The fiscal reality of this settlement lands differently when you put it in sequence. On May 9, we covered Austin's broader legal liability machine: more than $35 million spent on outside attorneys since 2020, and more than $48 million in total settlements since 2020 — including $20 million-plus to 2020 protest plaintiffs claiming APD excessive force. That was the general ledger. This $35 million is a single line item that by itself exceeds the entire outside attorney spend of the last six years. The city is not a well-managed institution. It is a city running a $26 million operating deficit that simultaneously cannot control its legal exposure, cannot staff its police department to appropriate levels, and is now contemplating a bond issuance to write a check for conduct that occurred during the George H.W. Bush administration.
The broader point: wrongful convictions are expensive, and Austin's criminal justice system has generated several of them. The yogurt shop case dragged on for decades — false confessions, contested DNA evidence, retrials — because the system kept doubling down rather than correcting. Every year that went by without resolution was another year of compounding liability. Four men spent years facing capital murder charges for a crime someone else committed. The actual perpetrator walked free and died in 1999. The taxpayers of Austin will now borrow money to settle the account. That is the honest ledger of what Austin's government actually costs.
Sources: Austin American-Statesman, KXAN, Washington Post / AP, FOX 7 Austin
Weird Austin
- Tesla robotaxi wait times are reportedly "Texas-sized" and detours are turning short trips into hour-long ordeals. The same week Austin declared itself the autonomous vehicle capital of America, critics are noting that actually booking one involves waits long enough to miss dinner — and when you do get picked up, some routes involve enough inexplicable detours that driving yourself would have been faster, cheaper, and significantly less existentially confusing.

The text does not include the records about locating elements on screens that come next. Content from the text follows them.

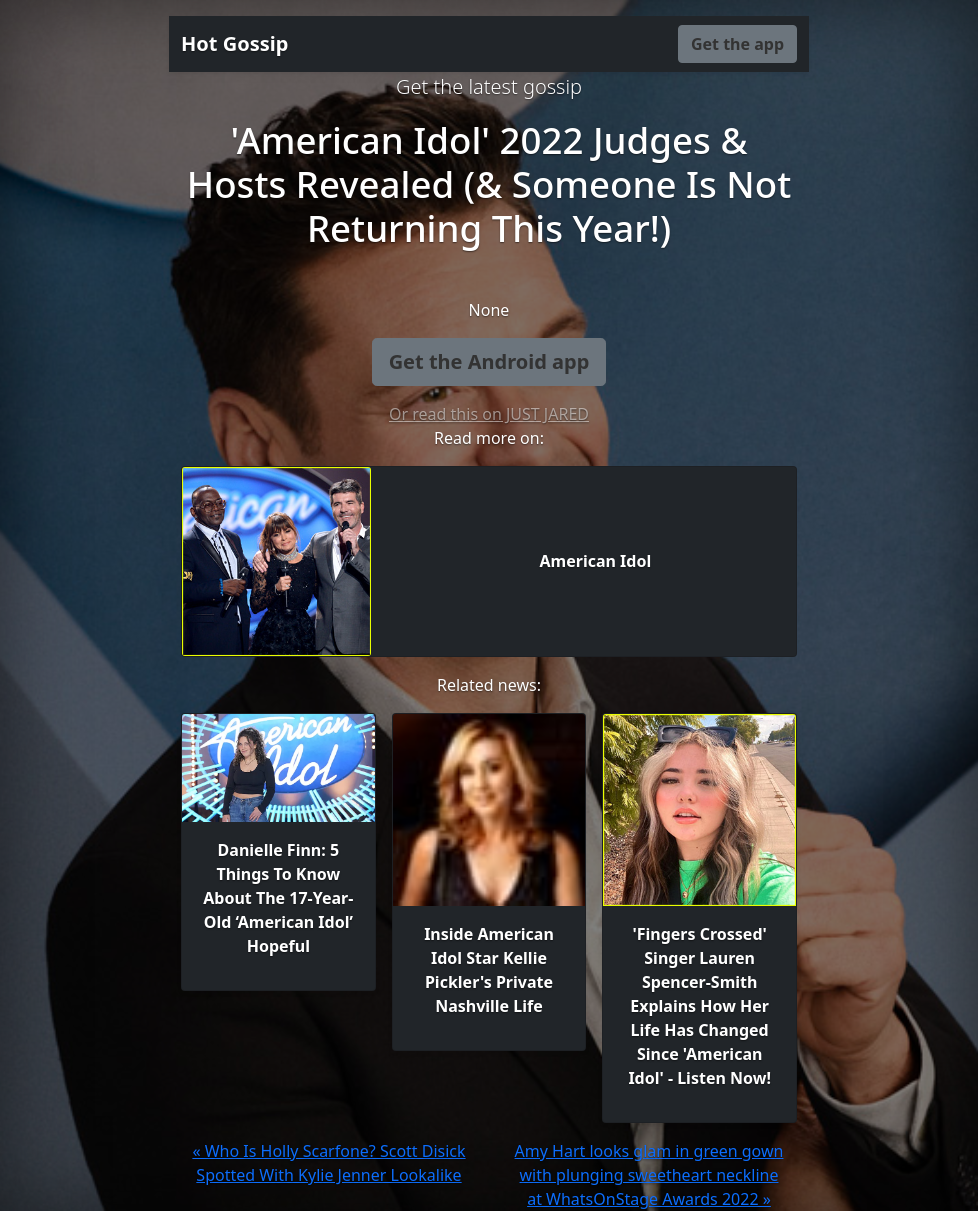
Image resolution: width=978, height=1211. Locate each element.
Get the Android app (489, 361)
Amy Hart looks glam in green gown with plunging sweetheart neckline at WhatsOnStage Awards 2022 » (649, 1175)
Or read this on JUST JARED (489, 414)
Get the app (737, 44)
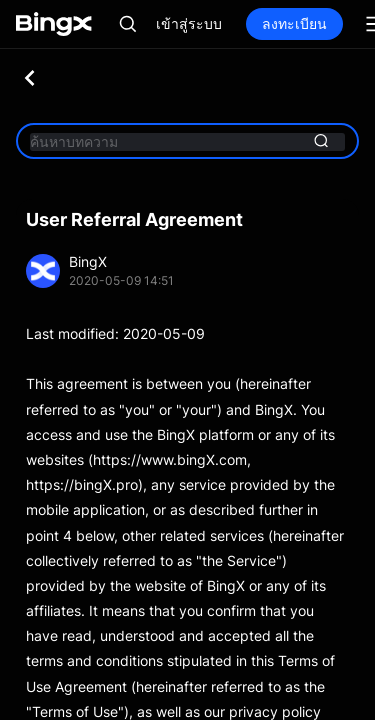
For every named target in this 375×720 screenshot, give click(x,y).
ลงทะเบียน (294, 23)
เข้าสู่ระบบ (189, 23)
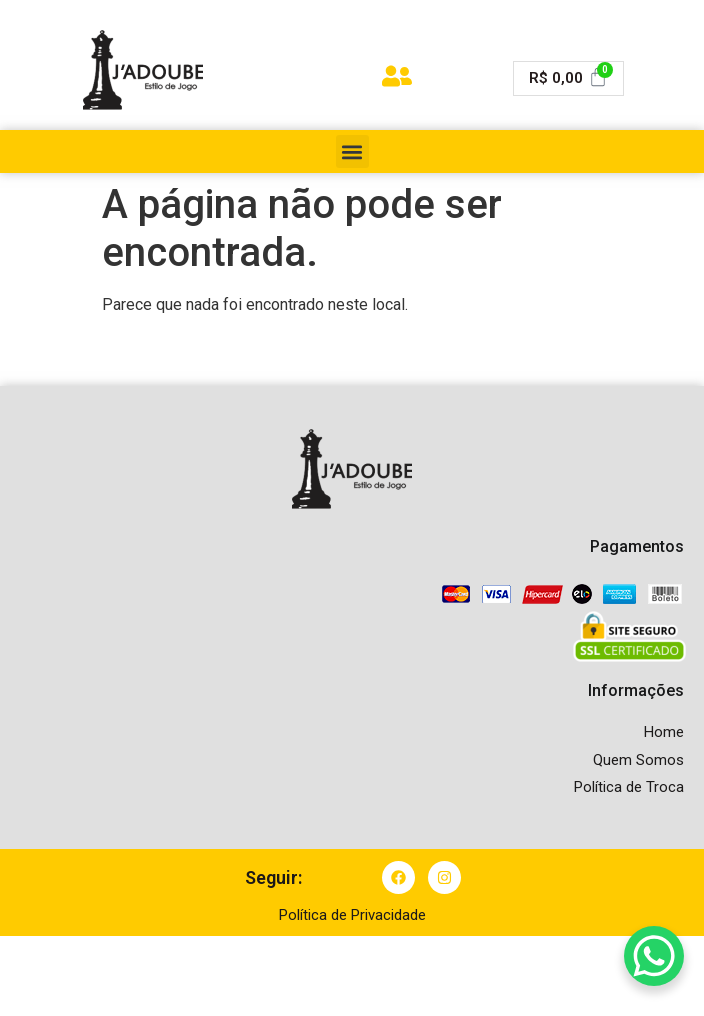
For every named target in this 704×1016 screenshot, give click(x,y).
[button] (352, 151)
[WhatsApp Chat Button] (654, 956)
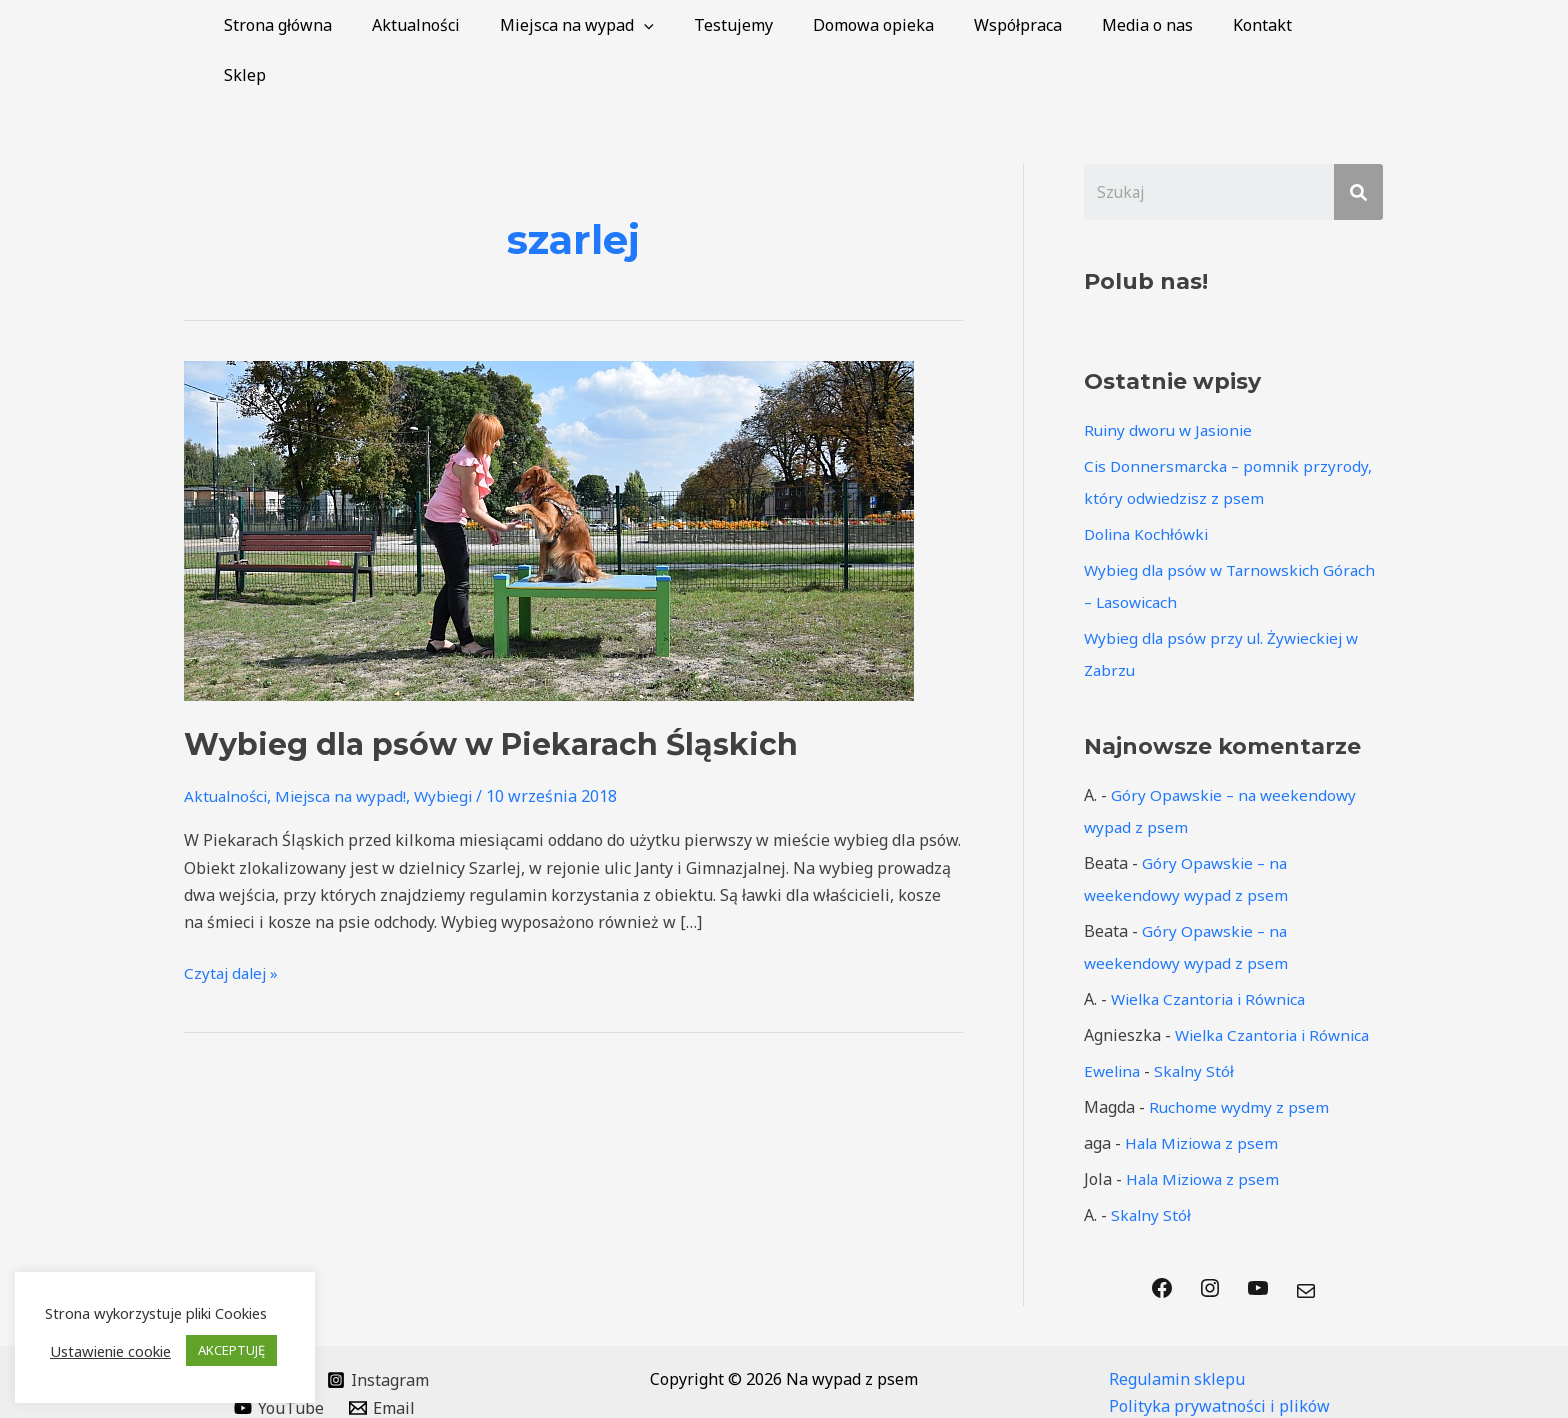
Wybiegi (455, 746)
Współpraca (1036, 25)
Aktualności (466, 25)
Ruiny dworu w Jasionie (1172, 381)
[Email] (382, 1359)
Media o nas (1157, 25)
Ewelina (1114, 1022)
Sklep (1347, 25)
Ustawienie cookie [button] (110, 1351)
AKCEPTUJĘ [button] (231, 1350)
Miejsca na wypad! (348, 746)
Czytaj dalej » (233, 922)
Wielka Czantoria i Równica (1213, 950)
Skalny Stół (1199, 1022)
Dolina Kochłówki (1149, 485)
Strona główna (336, 25)
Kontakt (1264, 25)
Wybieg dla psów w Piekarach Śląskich (491, 694)
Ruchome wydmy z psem (1240, 1058)
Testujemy (767, 25)
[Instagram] (378, 1331)
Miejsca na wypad (619, 25)
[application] (686, 25)
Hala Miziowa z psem (1205, 1094)
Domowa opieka (899, 25)
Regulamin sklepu (1177, 1330)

- Rhino USA wants 182 acres in Southeast Travis County to test flood rescue gear and off-road equipment. The company makes products for off-roading and flood rescues and needs, specifically, 182 acres in the Austin metro to put them through their paces — an extremely Texas sentence that somehow does not read as unusual here.
- An Austin bar that closed in 2024 just got rescued by the original owner's friend. The original owner's friend saw the closure, decided that was not acceptable, and stepped in to reopen it — which is the most Austin possible bar story and also a minor parable about what happens when people here actually care about something.
- An Austin restaurant moving to a new location decided, mid-move, to also add a bookstore. Why not do both? The only surprising thing is that more Austin restaurants haven't done this.
One Thing
Blue Origin is deploying $650 million to build a 1.3 million square foot aerospace hub in Williamson County. Austin city government is preparing to borrow money to pay $35 million for a wrongful conviction case from 1991. Both of these things are happening at the same time, in the same metro, and they describe the same fundamental gap that is the Austin story right now: Texas builds; Austin's government costs.